Efficiencies for Working with IPEDS Peer Data

Alex McClung

Data Resource Analyst

April 3, 2023

Outline

  1. Automating & documenting custom IPEDS Data Center downloads

  2. Working with multiple years of IPEDS “Complete” data files

Motivation

Peer data needed for 14 Yale school profiles

️️

IPEDS Data Center Downloads

Browser automation with Playwright Test for Python 🎭

Playwright Test for Python 🎭

Save, modify, and run the codegen recorded code

from playwright.sync_api import Playwright, sync_playwright, expect

def run(playwright: Playwright) -> None:
    browser = playwright.chromium.launch(headless=False, slow_mo=50)
    ### RECORD VIDEO
    context = browser.new_context(record_video_dir="videos/")
    page = context.new_page()
    page.goto("https://nces.ed.gov/ipeds/use-the-data")
    page.get_by_role("link", name="Compare Institutions", exact=True).click()
    ### ADD/CHANGE PEER SETS
    page.locator("#tbInstitutionSearch").fill("217156,190150,190415,182670,166027,166683,186131,243744,144050,215062,130794")
    page.get_by_role("button", name="Select").click()
    page.get_by_text("Check All", exact=True).click()
    page.get_by_role("button", name="Continue").click()
    page.get_by_role("link", name="Continue").click()
    page.get_by_text("Admissions and Test Scores").click()
    page.get_by_text("Admissions and test scores", exact=True).click()
    page.get_by_text("Number of applications, admissions, and enrollees").click()
    ### ADD/CHANGE YEARS
    page.get_by_label("2021-22").check()
    page.get_by_label("Applicants total").check()
    page.get_by_label("Admissions total").check()
    page.get_by_label("Enrolled total").check()
    ### SAVE SCREENSHOTS
    page.screenshot(path="admissions-screenshot.png")
    page.get_by_role("img", name="Continue").click()
    page.get_by_role("img", name="Continue").click()
    with page.expect_download() as download_info:
        page.get_by_role("button", name="Continue").click()
    download = download_info.value
    ### EXPORT DATA AS CSV
    download.save_as("ivyplus-admissions.csv")

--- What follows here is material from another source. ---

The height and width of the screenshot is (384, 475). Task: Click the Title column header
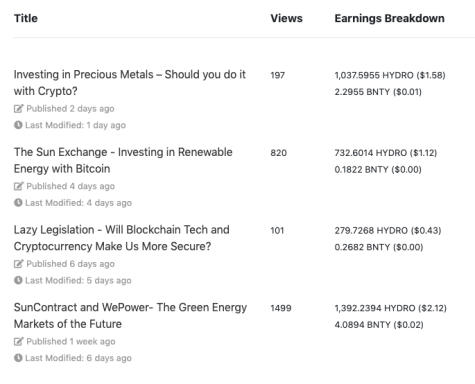pos(26,18)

    # ---------------------
    context.close()
    browser.close()

with sync_playwright() as playwright:
    run(playwright)

IPEDS Complete Data Files

Working with multiple years of data with Arrow

  • Read multiple CSVs at once (or, as one)

  • Query data before reading it into memory

  • Add year of the filename to the data set

Arrow Example in R

Reading multiple CSVs with arrow::open_dataset()

library(arrow)
## EXAMPLE IPEDS DATA FILES (~60 Mb each)  
dir('data')
[1] "c2017_a.csv" "c2018_a.csv" "c2019_a.csv" "c2020_a.csv" "c2021_a.csv"
tic()
ds <- open_dataset('data', format = 'csv')
toc()
0.13 sec elapsed
## WHAT KIND OF OBJECT? OBJECT SIZE? 
class(ds); print(object.size(ds), units = "auto")
[1] "FileSystemDataset" "Dataset"           "ArrowObject"      
[4] "R6"               
504 bytes

Arrow Example in R

Query data before reading it into memory

ds <- open_dataset('data', format = 'csv') %>%
  ## YOUR QUERY HERE  
  filter(UNITID == 130794) %>% 
  group_by(AWLEVEL) %>% 
  summarize(Degrees = sum(CTOTALT, na.rm = TRUE))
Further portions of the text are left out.